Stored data
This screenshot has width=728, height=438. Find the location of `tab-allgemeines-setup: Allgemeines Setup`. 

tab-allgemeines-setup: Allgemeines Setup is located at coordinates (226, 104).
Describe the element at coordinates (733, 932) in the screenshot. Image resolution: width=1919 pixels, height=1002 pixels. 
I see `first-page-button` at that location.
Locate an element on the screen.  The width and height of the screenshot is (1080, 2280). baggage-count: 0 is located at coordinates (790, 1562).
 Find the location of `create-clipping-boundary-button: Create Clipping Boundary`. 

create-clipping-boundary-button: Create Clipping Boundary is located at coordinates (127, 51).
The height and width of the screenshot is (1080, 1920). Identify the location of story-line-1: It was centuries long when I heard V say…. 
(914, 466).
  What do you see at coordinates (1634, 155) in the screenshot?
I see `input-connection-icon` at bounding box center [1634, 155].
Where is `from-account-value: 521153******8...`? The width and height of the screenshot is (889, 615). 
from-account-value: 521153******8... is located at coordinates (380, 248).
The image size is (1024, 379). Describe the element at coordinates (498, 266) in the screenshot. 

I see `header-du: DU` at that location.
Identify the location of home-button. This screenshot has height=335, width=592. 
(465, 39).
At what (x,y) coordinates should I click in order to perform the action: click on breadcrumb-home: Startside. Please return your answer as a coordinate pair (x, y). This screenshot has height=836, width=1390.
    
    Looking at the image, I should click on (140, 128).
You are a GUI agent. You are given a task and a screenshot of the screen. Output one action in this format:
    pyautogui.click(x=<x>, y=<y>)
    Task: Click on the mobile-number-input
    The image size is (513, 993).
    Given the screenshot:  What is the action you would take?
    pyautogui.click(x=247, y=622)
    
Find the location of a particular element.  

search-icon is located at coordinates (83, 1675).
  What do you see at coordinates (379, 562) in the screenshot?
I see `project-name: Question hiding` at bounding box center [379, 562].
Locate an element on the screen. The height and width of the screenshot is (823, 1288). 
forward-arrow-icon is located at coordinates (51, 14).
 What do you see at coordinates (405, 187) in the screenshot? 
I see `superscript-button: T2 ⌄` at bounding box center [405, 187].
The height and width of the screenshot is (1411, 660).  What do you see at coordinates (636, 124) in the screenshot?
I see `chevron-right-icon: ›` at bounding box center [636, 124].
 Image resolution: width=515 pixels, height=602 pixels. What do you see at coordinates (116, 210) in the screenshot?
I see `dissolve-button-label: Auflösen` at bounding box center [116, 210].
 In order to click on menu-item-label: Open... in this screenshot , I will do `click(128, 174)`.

Assigned task: Rewrite all the rows above with "Find the location of" changed to "Locate" wherever it occurs, leaving everything else as it is.

Problem solution:
This screenshot has width=728, height=438. Locate `tab-allgemeines-setup: Allgemeines Setup`. 

tab-allgemeines-setup: Allgemeines Setup is located at coordinates (226, 104).
Describe the element at coordinates (733, 932) in the screenshot. Image resolution: width=1919 pixels, height=1002 pixels. 
I see `first-page-button` at that location.
Locate an element on the screen.  The width and height of the screenshot is (1080, 2280). baggage-count: 0 is located at coordinates (790, 1562).
 Locate `create-clipping-boundary-button: Create Clipping Boundary`. 

create-clipping-boundary-button: Create Clipping Boundary is located at coordinates (127, 51).
The height and width of the screenshot is (1080, 1920). Identify the location of story-line-1: It was centuries long when I heard V say…. 
(914, 466).
  What do you see at coordinates (1634, 155) in the screenshot?
I see `input-connection-icon` at bounding box center [1634, 155].
Where is `from-account-value: 521153******8...`? The width and height of the screenshot is (889, 615). 
from-account-value: 521153******8... is located at coordinates (380, 248).
The image size is (1024, 379). Describe the element at coordinates (498, 266) in the screenshot. 

I see `header-du: DU` at that location.
Identify the location of home-button. This screenshot has height=335, width=592. 
(465, 39).
At what (x,y) coordinates should I click in order to perform the action: click on breadcrumb-home: Startside. Please return your answer as a coordinate pair (x, y). This screenshot has height=836, width=1390.
    
    Looking at the image, I should click on (140, 128).
You are a GUI agent. You are given a task and a screenshot of the screen. Output one action in this format:
    pyautogui.click(x=<x>, y=<y>)
    Task: Click on the mobile-number-input
    The image size is (513, 993).
    Given the screenshot:  What is the action you would take?
    pyautogui.click(x=247, y=622)
    
Locate a particular element.  

search-icon is located at coordinates (83, 1675).
  What do you see at coordinates (379, 562) in the screenshot?
I see `project-name: Question hiding` at bounding box center [379, 562].
Locate an element on the screen. The height and width of the screenshot is (823, 1288). 
forward-arrow-icon is located at coordinates (51, 14).
 What do you see at coordinates (405, 187) in the screenshot? 
I see `superscript-button: T2 ⌄` at bounding box center [405, 187].
The height and width of the screenshot is (1411, 660).  What do you see at coordinates (636, 124) in the screenshot?
I see `chevron-right-icon: ›` at bounding box center [636, 124].
 Image resolution: width=515 pixels, height=602 pixels. What do you see at coordinates (116, 210) in the screenshot?
I see `dissolve-button-label: Auflösen` at bounding box center [116, 210].
 In order to click on menu-item-label: Open... in this screenshot , I will do `click(128, 174)`.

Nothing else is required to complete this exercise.